Democrat November-December 2012 (Number 132)
The euro is structural
adjustment for all of us
Report by Brian Denny
On 1 January 2013 the EU’s European Stability Mechanism (ESM) will come into force to allow eurozone member states, or more accurately their banks, to be legally bailed out with a maximum lending capacity of €500 billion.
The ESM will replace the two illegal temporary EU bail-out funding programmes: European Financial Stability Facility (EFSF) and the European Financial Stabilisation Mechanism (EFSM) which stood outside the structures imposed by the Lisbon Treaty.
All ESM bail-outs are conditional on member states first signing a Memorandum of Understanding (MoU), outlining a programme for mass privatisation and ‘internal devaluation’, ie wage cuts, a massive jobs cull and the effective abolition of the welfare state.
Another precondition for receiving an ESM bail-out, starting from March 1 2013, will be that the member state must have fully ratified the Fiscal Compact. Budget proposals will be analysed and evaluated by the so-called Troika (European Commission, ECB and IMF). This Troika has imposed massive austerity on Greece, Ireland and Portugal.
In Greece this has caused the economy to collapse, the raising of the retirement age, 25 per cent salary cuts and 50 per cent benefit cuts only apply to lower ranking government employees and do not affect Parliamentarians or their families.
Greek oligarchs that effectively rule the country have been allowed to flee the country, taking their money to Swiss bank accounts.
The Troika is currently negotiating with Spain and Cyprus about setting up similar ‘economic recovery’ programmes in return for providing support from the ESM.

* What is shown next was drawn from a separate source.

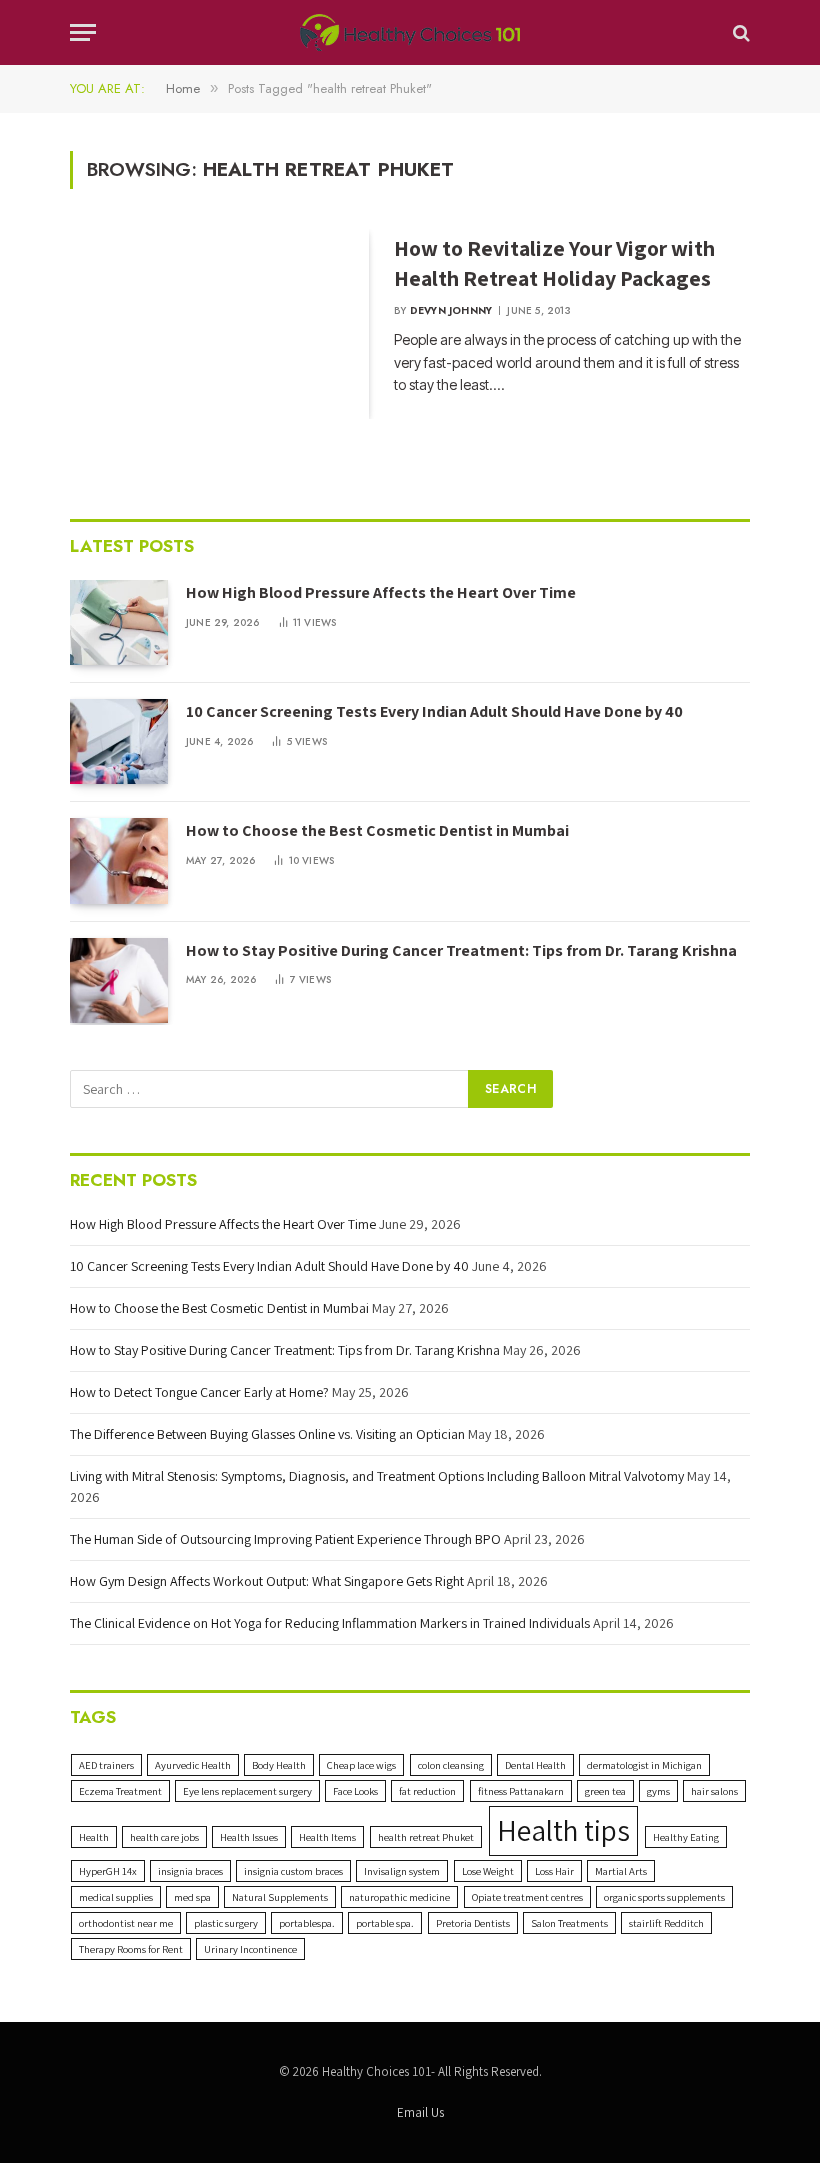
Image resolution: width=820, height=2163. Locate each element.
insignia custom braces (293, 1871)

But this imposed austerity is actually creating greater imbalances in the single currency as poorer and smaller states are driven into permanent economic decline unable to compete with stronger states such as Germany or France.
In other words the ESM, the Fiscal Compact and MoUs are mechanisms to carry out neoliberal structural adjustment – akin to those imposed on African states in the 1970s with disastrous results – inside the Eurozone.
While Britain is outside the Eurozone the Con Dem coalition is carrying out the same austerity programme with the same outcomes, handing the public sector over to private monopolies to enable them to extract profit through public subsidies. This process has already led to the rail industry and now the postal service being transferred over to the carpet baggers of the corporate sector with support from various EU directives demanding mass privatisation, tendering and ˜competition™".
UKIP leader Nigel Farage also supports this agenda, appearing in interviews recently calling for ‘deeper’ cuts abolition of employment protection rights. The antics of UKIP do little to expose the corporate agenda being imposed across the EU but a lot to legitimise the austerity mantra being wheeled out by unelected eurocrats.